→ Written exercise 1
Repeat the rows word for word, from the line with "Click the US.EDHPI.00.BHZ plot title" to the line with "Looking at the screenshot, I should 197,20.".

→ Text to read
####################

Simple Creature’s remarks were seen by John Lewis41 and others as being a reference to the proposal in 1387 or early 1388 to enforce the statute of 1253 stipulating that no one can incept in theology (qualify for theological regency, that is, teaching theology) without first finishing regency in arts.42 According to Lewis, the proposal was “that hereafter no one should be an inceptor in divinity unless he had first completed his act in the liberal sciences, had read a book of the Canon and preached publicly in the university, which the Author [of the Prologue] represents as if it was purposed that ‘no man should learn divinity nor Holy Writ till he had done his form, or commenced in art, and been regent two year after.’”43 Lewis quite clearly tells us that the General Prologue author misrepresented the proposal by interpreting it to refer to the very beginning of theology study rather than to its completion. He could also have told us that the GP author was mistaken in assuming that the policy was directed against all students at Oxford, whereas it was aimed only against friars, by the secular clergy. It had been customary to dispense friars from the requirement of inception (and formal study) in the faculty of arts, and now it was proposed to refuse to grant any such dispensations—which, however, were characterized as dispensations from the requirement of regency after incepting as masters of arts.
Simple Creature’s garbled reference to the proposed Oxford reform has been taken as a sure date for the GP: it must have been written after the measure was proposed in 1387, and before it was inhibited by Richard II on March 17, 1387/8, and again on August 1, 1388 (the assumption being that Simple Creature could not have made his statement after the initiative was spiked and the crisis averted).44 But Simple Creature has only heard the alarming news about the curricular proposal from “many true men,” informants who would not necessarily have known about the king’s actions against it; and doubtless the shock of the deadly proposal (as they understood it) was still reverberating in the land. Even if it was not, and Simple Creature was writing years later, he may have decided to present it as an ongoing threat, since it involved the enforcement of an existing requirement (he thinks). He need not have been writing as late as 1395 or 1396, since, as we saw in Chapter 2, Lewis’s argument for associating the sodomy-at-Oxford complaint with the Lollard Twelve Conclusions has been called into question.
Simple Creature’s Unrealistic/Inaccurate Ideas About the Production of the MEB
Before we ask whether the Middle English Bible could have been intended to play a role in the continuing education of priests at Oxford, let us try to draw some conclusions about how it was and was not undertaken and carried out.
Discussion of the so-called Wycliffite Bible has been dominated by the account given by Simple Creature in Five and Twenty Books. Let us look at it in detail:
1. “First, this simple creature had much travail, with diverse fellows and helpers, to gather many old Bibles, and other doctors, and common glosses, and to make one Latin Bible some-deal true.”
2. “And then to study it of the new, the text with the gloss, and other doctors as he might get, and specially Lyre on the Old Testament, that helped full much in this work.”

####################

→ Data entries
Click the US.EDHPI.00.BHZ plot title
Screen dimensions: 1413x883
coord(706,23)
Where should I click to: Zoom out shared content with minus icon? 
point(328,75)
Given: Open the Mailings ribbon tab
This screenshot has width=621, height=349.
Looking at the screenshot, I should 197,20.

####################

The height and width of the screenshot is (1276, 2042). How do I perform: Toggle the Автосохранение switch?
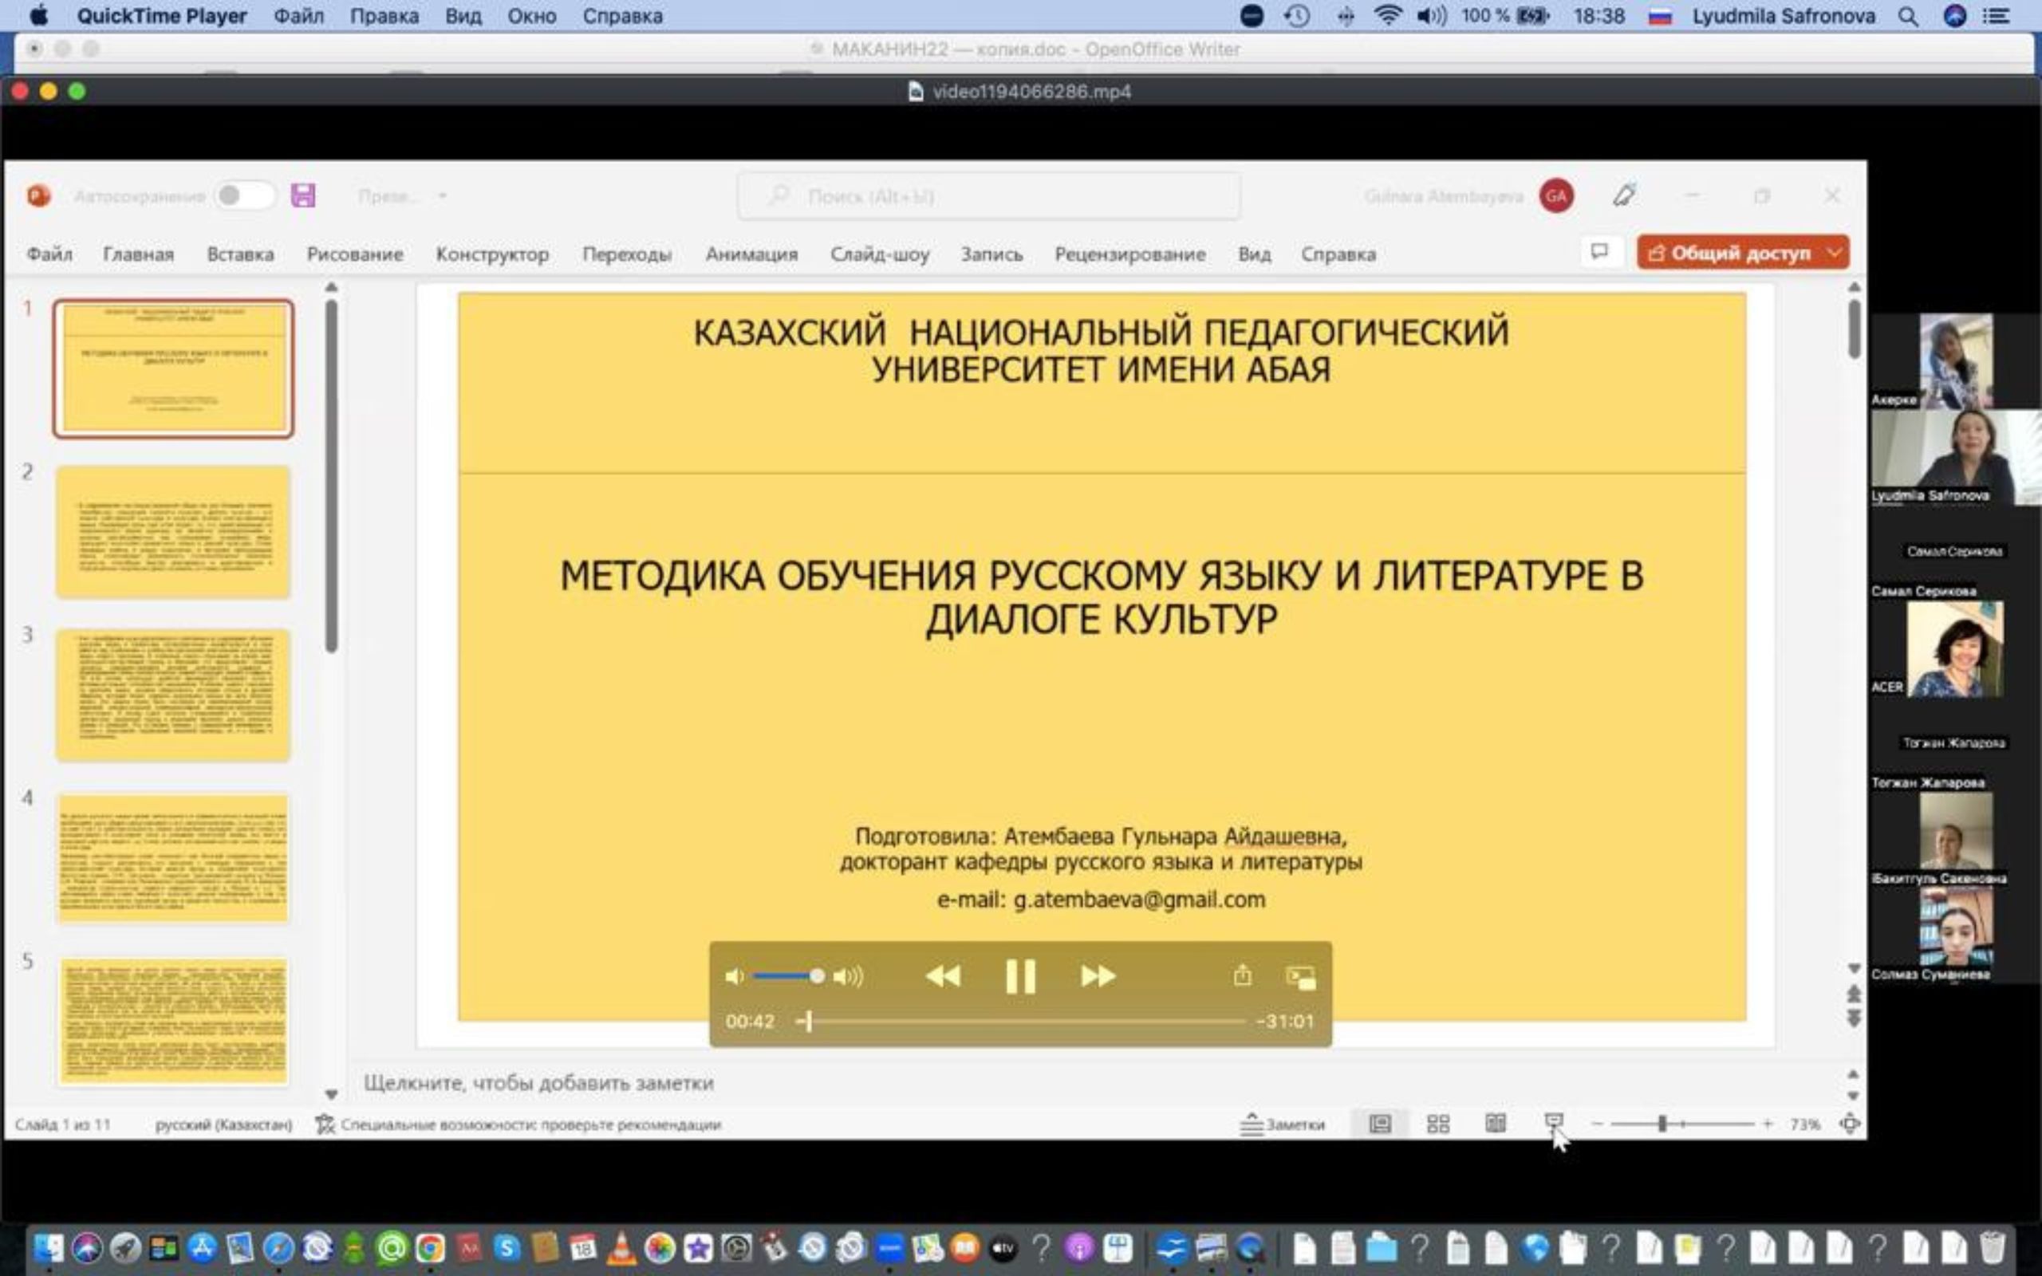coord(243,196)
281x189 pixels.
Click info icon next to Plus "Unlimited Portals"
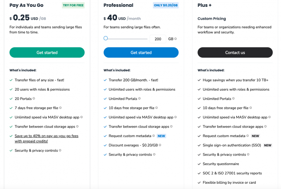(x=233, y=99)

####################

→ Written exercise 2
In the passage on the Middle English Bible, reproduce the wording from "Simple Creature’s Unrealistic/Inaccurate" to "and carried out." verbatim.

→ Exercise answer 1
Click the US.EDHPI.00.BHZ plot title
Screen dimensions: 1413x883
coord(706,23)
Where should I click to: Zoom out shared content with minus icon? 
point(328,75)
Given: Open the Mailings ribbon tab
This screenshot has width=621, height=349.
Looking at the screenshot, I should 197,20.

→ Exercise answer 2
Simple Creature’s Unrealistic/Inaccurate Ideas About the Production of the MEB
Before we ask whether the Middle English Bible could have been intended to play a role in the continuing education of priests at Oxford, let us try to draw some conclusions about how it was and was not undertaken and carried out.